The period before then I find more puzzling. Dr. Johnson records smooth, and is perhaps the first to condemn the use of smoothen ("A bad word among mechanicks for ſmooth"). He makes no mention of smoothe and smoothes and in his examples he includes ſmooths and the obsolete ſmootheth which could be modernised as smoothes, but just as likely as smooths.
Webster seems to be inspired by Johnson's remarks when he notes smoothen "for smooth, is used by mechanics; though not, I believe, in the U. States.". Again, he lists smooth without any comment on an unusual third-person singular, or any variant. By the 1892 edition, his successors have dropped smoothen but added nothing of note to smooth.
That a dictionary of record like the OED notes smoothe, and by extension smoothes is to be expected; both forms are quite clearly in considerable and respectable, albeit minority, use for some time. The OED would be out of line not to note it. There seems to be nothing to learn from the versions I have to hand on the curious use of different variants for the conjugation.

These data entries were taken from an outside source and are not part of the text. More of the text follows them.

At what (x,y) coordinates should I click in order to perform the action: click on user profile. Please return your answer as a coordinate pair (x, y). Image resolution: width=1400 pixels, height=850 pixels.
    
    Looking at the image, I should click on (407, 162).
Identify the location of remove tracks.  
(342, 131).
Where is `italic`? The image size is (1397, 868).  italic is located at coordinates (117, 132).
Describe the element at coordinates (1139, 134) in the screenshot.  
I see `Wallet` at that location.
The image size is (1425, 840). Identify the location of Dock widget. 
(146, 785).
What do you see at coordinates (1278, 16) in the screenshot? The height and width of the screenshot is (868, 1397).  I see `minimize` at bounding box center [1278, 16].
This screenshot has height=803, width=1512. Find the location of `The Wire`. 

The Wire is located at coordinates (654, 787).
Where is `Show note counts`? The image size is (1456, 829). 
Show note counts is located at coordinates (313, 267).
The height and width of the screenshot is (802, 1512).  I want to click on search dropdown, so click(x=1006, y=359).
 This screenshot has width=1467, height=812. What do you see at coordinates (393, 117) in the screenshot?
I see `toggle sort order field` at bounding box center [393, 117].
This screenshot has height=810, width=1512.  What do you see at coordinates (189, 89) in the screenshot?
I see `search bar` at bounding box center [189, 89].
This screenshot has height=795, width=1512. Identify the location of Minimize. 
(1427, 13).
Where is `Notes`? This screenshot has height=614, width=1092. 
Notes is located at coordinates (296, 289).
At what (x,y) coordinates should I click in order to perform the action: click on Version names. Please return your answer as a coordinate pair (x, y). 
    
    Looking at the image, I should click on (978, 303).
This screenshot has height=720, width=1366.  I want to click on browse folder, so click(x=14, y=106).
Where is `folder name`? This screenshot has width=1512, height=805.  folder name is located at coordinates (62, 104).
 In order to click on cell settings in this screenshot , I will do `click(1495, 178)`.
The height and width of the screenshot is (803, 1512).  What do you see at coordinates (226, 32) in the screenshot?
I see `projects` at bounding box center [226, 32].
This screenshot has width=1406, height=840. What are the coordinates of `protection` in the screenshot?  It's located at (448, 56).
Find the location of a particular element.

The Heritage dictionary is the most curious, in noting (according to your question) only smooth and smoothes but not smoothe or smooths, in their respective positions. I can't think of any analogous case of the top of my head, so we can imagine the usage panel were consulted at some point, and presumably returned the opinion that smooth and smoothes were simply the correct forms. It could be no more than the matter of asking too small a pool of opinions (just about anyone will find something strange in any usage panel's decisions).
Amusingly, I went to write smooth in the third person singular in a comment, while in the midst of writing this. I could not for the life of me decide how I normally spell it! I wouldn't feel particularly strongly that it must be one or the other, but I was stuck for some time; "I know there are two ways it is spelt, but can't remember how I spell it!". Maybe the usage panel felt not too differently to that!